- Born: Phillip John Bartell February 18, 1970 (age 56) Chicago, Illinois, U.S.
- Education: Columbia College Chicago
- Occupations: Editor, writer, producer, director
- Years active: 1993–present

= Phillip J. Bartell =

American film editor

Phillip John Bartell (born February 18, 1970) is an American film editor, screenwriter, producer and director.

== Early life ==
Bartell was born in Quincy, Illinois, and graduated from Columbia College Chicago in 1992.

== Career ==
Bartell has received critical praise for his work as editor of Dear White People (which Variety described as "precisely edited") as well as The Vanished Elephant and Miss You Already. Discussing The Vanished Elephant in Filmmaker Magazine, Jim Hemphill said, "That film, a Lynchian puzzle that leads the viewer through a complex labyrinth of disparate levels of reality, represented one kind of challenge for an editor, one that Bartell rose to and conquered with stunning proficiency." Hemphilll contrasted this with Bartell's work on Miss You Already, calling the latter "less flashy, but an even more impressive achievement in its own way, a subtle job of editing in which Bartell keeps every nuance and emotion in perfect balance."

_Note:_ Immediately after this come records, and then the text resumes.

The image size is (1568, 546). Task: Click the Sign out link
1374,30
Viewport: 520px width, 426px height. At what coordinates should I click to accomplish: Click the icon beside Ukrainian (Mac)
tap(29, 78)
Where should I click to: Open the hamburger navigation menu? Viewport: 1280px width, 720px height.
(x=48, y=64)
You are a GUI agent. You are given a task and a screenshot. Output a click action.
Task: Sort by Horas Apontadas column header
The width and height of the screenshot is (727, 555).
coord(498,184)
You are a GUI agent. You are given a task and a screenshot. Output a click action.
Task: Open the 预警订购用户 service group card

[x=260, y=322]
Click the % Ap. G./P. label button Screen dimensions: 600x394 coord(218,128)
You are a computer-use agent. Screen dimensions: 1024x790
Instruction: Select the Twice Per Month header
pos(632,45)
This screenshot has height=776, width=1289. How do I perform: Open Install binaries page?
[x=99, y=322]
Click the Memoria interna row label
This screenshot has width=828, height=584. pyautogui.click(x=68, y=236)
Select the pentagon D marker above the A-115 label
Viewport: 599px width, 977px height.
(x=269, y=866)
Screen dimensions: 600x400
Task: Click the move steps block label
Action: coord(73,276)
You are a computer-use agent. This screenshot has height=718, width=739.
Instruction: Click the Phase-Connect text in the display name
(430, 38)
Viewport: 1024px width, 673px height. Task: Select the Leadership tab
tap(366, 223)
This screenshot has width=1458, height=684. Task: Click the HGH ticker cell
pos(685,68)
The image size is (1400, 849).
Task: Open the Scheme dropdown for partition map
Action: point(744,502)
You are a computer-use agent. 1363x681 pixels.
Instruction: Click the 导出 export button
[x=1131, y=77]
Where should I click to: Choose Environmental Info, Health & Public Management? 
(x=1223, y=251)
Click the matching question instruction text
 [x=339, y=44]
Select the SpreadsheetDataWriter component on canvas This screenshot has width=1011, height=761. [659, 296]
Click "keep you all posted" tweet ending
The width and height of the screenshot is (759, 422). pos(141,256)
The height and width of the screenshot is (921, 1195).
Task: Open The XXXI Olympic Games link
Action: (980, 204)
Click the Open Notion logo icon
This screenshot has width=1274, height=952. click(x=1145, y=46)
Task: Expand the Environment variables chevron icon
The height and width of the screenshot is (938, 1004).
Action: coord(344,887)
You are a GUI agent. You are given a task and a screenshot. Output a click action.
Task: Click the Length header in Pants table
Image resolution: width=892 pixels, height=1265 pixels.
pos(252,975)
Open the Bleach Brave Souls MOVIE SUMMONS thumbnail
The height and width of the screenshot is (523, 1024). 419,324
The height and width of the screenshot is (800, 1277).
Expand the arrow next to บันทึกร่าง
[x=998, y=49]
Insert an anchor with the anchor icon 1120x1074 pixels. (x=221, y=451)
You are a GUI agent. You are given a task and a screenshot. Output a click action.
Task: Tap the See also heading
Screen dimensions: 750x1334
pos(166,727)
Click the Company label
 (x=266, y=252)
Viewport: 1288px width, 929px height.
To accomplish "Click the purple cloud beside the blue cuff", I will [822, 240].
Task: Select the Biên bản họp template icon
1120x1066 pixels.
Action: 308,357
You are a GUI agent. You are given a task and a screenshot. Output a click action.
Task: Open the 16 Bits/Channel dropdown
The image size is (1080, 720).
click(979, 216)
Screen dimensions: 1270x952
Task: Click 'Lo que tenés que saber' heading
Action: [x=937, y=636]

Bartell also directed and co-wrote the 2006 Eating Out 2: Sloppy Seconds, which received mixed reviews. In the Chicago Reader, Andrea Gronvall found it "funnier, lighter, and faster paced" than the 2004 original (directed by Bartell's co-writer Q. Allan Brocka). However in the Boston Globe, Wesley Morris found "no ostensible difference between them", saying, "This sequel, with the return of the first movie's insatiably slutty Los Angeles collegians, is as vulgar as its predecessor and just as almost-smart."

In 2019 Bartell directed the second season of SKAM Austin on Facebook Watch and produced by XIX Entertainment.

==Filmography==

===Editor===

- Eating Out (2004)
- Boy Culture (2006)
- Ira & Abby (2006)
- Eating Out 2: Sloppy Seconds (2006)
- Save Me (2007)
- Noah's Arc: Jumping the Broom (2008)
- Eating Out 3: All You Can Eat (2009)
- Spork (2010)
- The Green (2011)
- Eating Out 4: Drama Camp (2011)
- Eating Out 5: The Open Weekend (2011)
- Eye of the Hurricane (2012)
- I Am Divine (2013)
- G.B.F. (2013)
- Chastity Bites (2013)
- Audrey (2014)
- Dear White People (2014)
- The Vanished Elephant (2014)
- Ana Maria in Novela Land (2015)
- Miss You Already (2015)
- Carrie Pilby (2016)
- Dear White People (2017)
- To All the Boys I've Loved Before (2018)
- Bad Hair (2020)
- Haunted Mansion (2023)
- Lilo & Stitch (2025)

===Screenwriter===
- Boys Life 4: Four Play (2003)
- Eating Out 2: Sloppy Seconds (2006)
- Eating Out 3: All You Can Eat (2009)
- Eating Out 4: Drama Camp (2011)
- Eating Out 5: The Open Weekend (2011)
- Eyewitness (2017)

===Director===
- Boys Life 4: Four Play (2003)
- Eating Out 2: Sloppy Seconds (2006)
- SKAM Austin (2019)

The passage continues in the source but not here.